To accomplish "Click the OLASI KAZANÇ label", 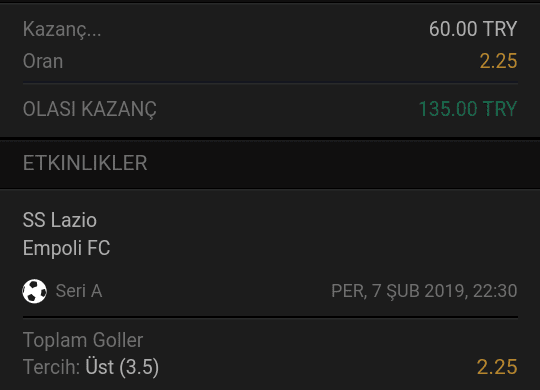I will [x=90, y=109].
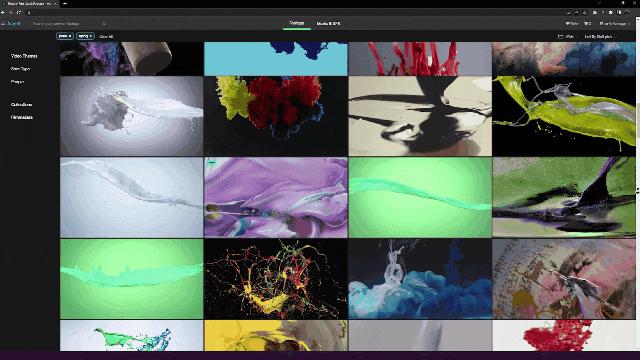Switch to the Music & SFX tab
This screenshot has width=640, height=360.
(328, 24)
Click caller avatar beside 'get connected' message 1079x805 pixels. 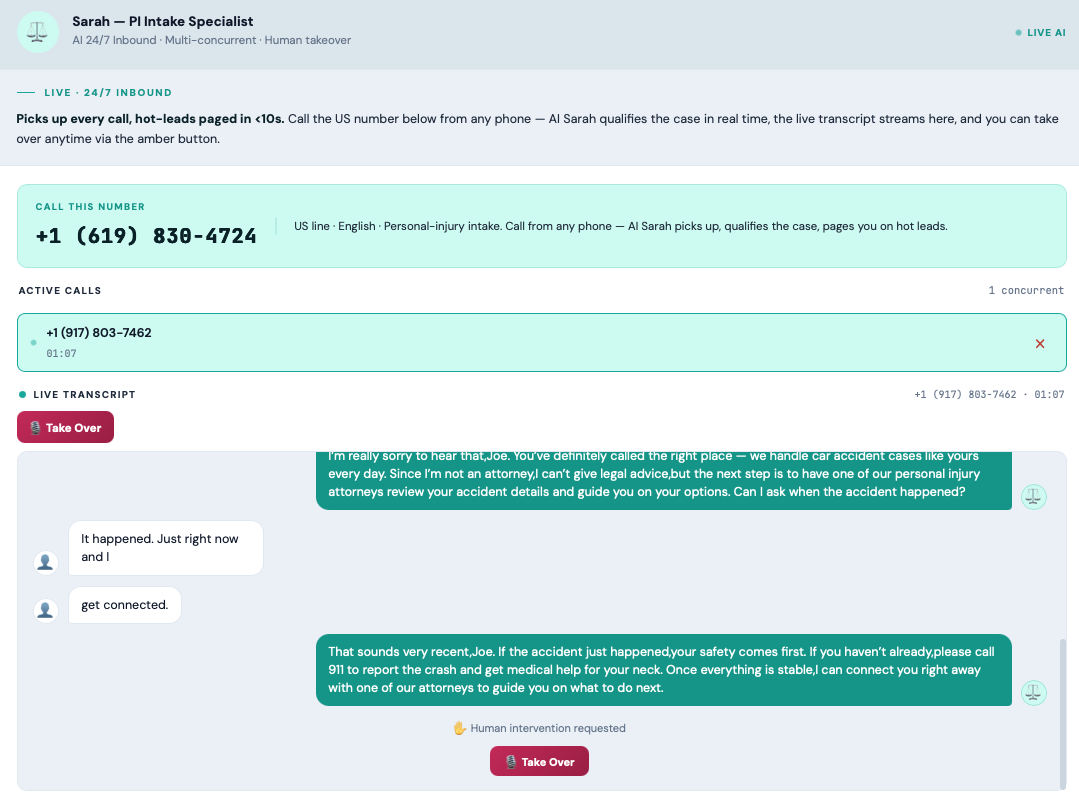pyautogui.click(x=46, y=610)
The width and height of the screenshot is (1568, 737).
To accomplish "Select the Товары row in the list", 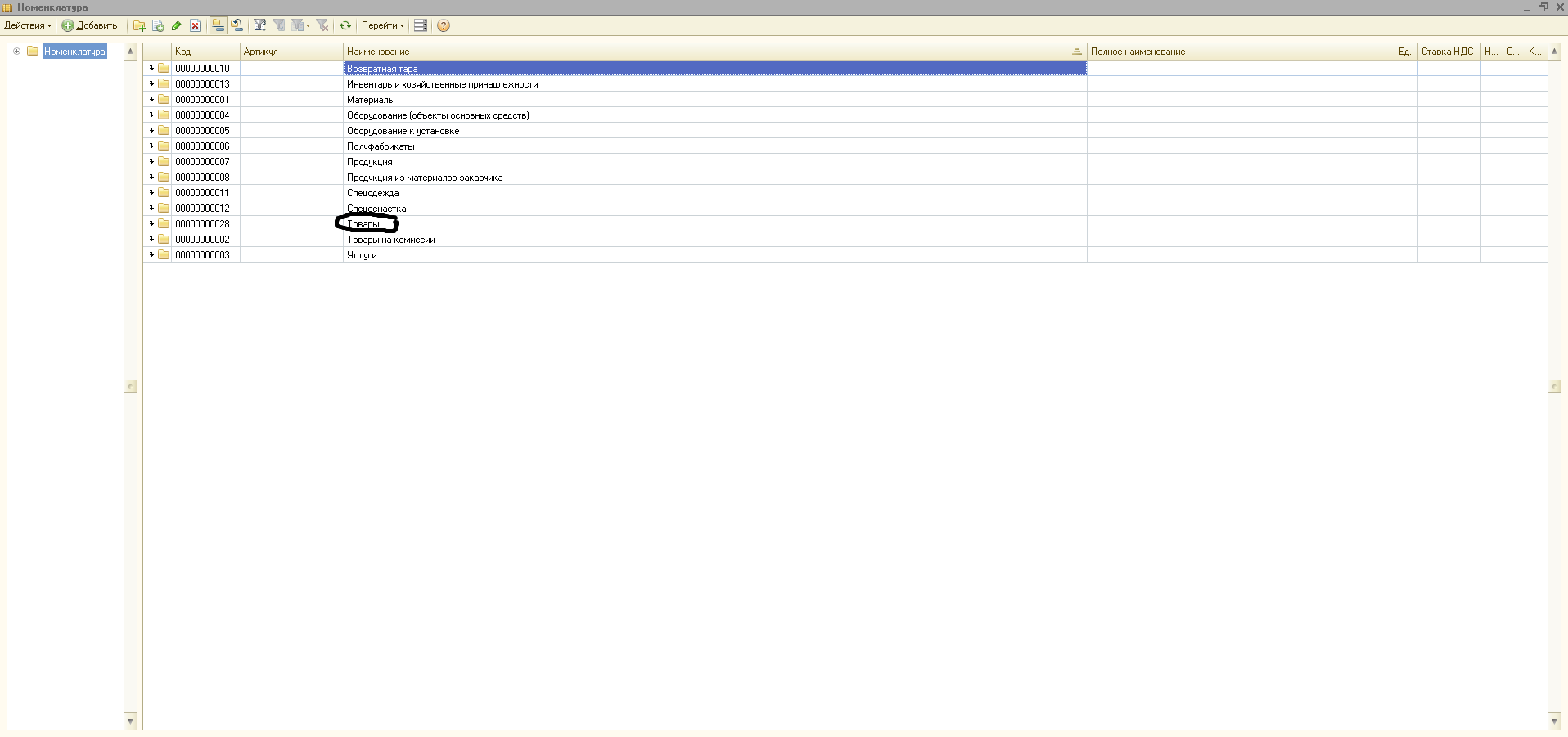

§ §

* Task item
Having located the line with "The width and", transcribe exactly and only the lines from it to the final line of the material, skipping the pictures.

* Task solution
The width and height of the screenshot is (1568, 737).
To accomplish "Select the Товары row in the list", 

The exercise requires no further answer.